Data items:
___
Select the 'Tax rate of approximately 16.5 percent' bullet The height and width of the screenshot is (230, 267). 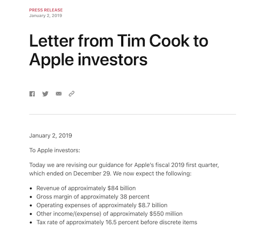117,223
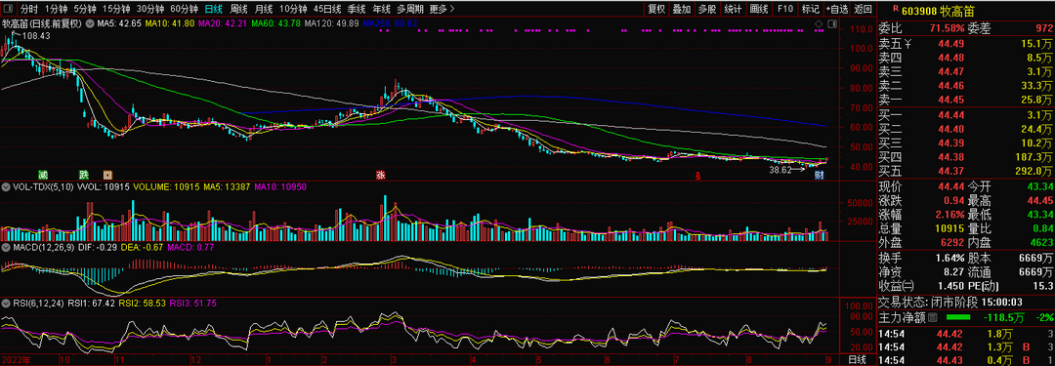Toggle the 主力净额 small square box

933,317
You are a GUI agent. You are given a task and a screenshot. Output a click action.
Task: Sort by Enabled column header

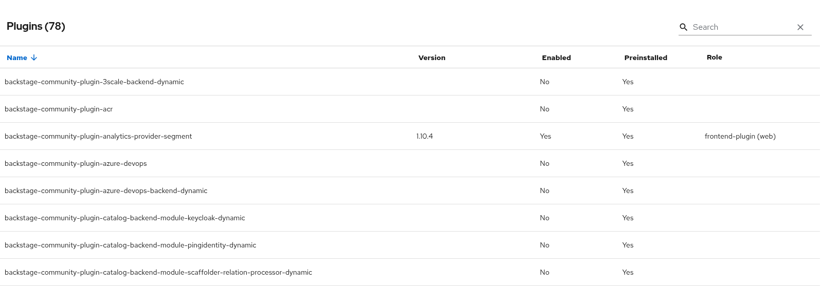click(556, 58)
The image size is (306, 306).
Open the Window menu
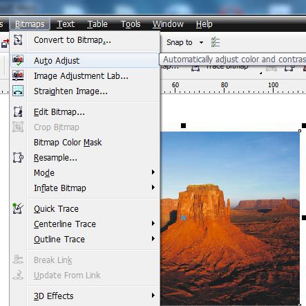(x=168, y=24)
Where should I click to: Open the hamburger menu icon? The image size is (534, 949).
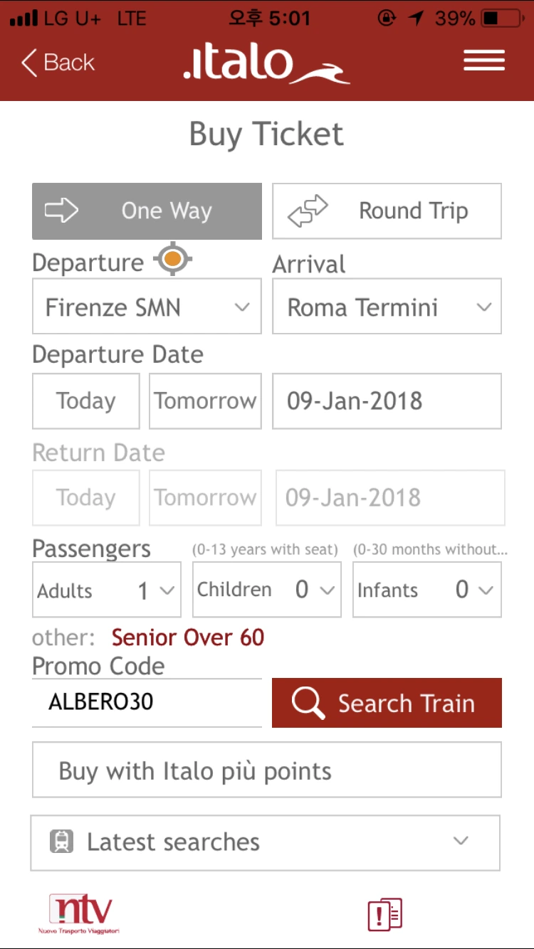tap(484, 60)
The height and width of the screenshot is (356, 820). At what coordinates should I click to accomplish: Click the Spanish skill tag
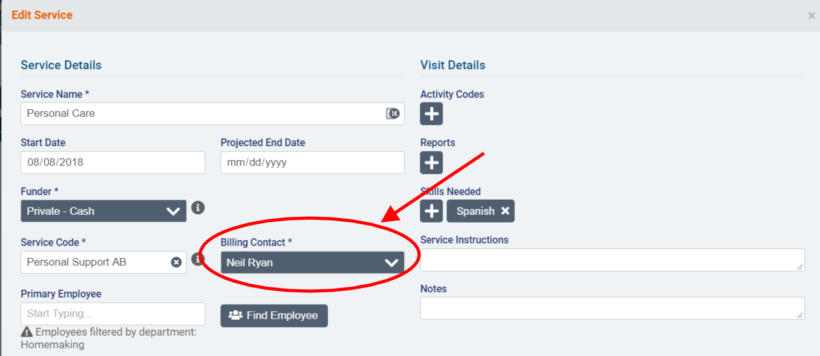coord(475,211)
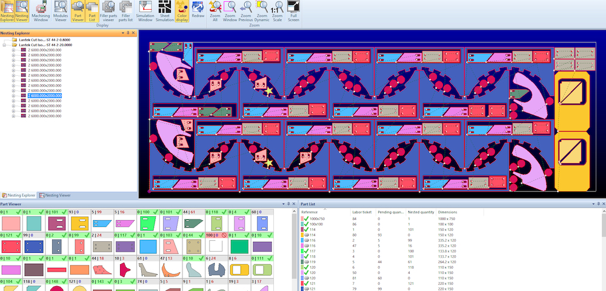Collapse the Lantek Cut ST 44-2-20.0000 folder

(5, 45)
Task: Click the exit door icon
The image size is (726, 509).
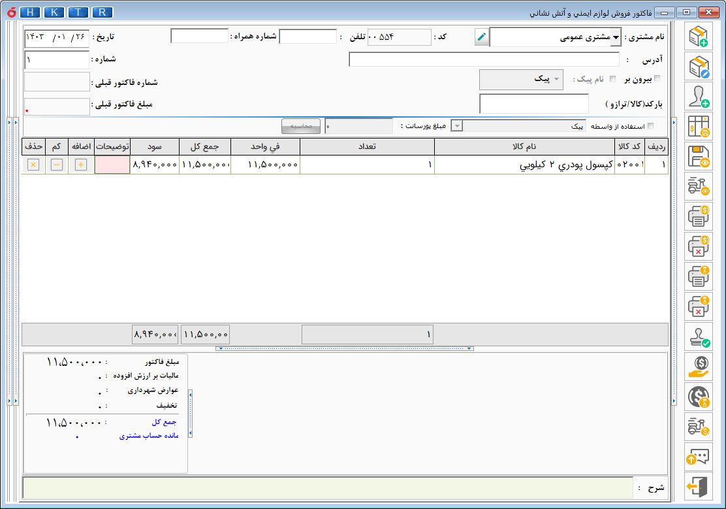Action: coord(698,486)
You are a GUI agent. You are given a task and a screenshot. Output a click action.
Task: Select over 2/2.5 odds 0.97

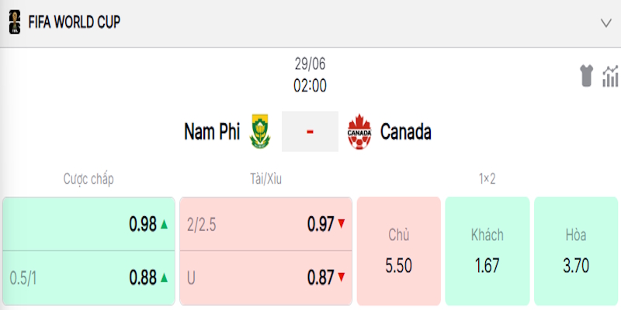click(x=265, y=224)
___
Copy out the items word for word, starting at the line that contains "The image size is (306, 306)." and continuing through the last of the items. Omit the pictures.

The image size is (306, 306).
Open the Window menu
(x=168, y=24)
Where should I click to: Open the hamburger menu icon? The image size is (534, 949).
tap(484, 60)
The height and width of the screenshot is (356, 820). At what coordinates should I click to accomplish: Click the Spanish skill tag
coord(475,211)
Collapse the Lantek Cut ST 44-2-20.0000 folder

(5, 45)
Task: Click the exit door icon
The image size is (726, 509).
Action: coord(698,486)
You are a GUI agent. You are given a task and a screenshot. Output a click action.
Task: Select over 2/2.5 odds 0.97

click(x=265, y=224)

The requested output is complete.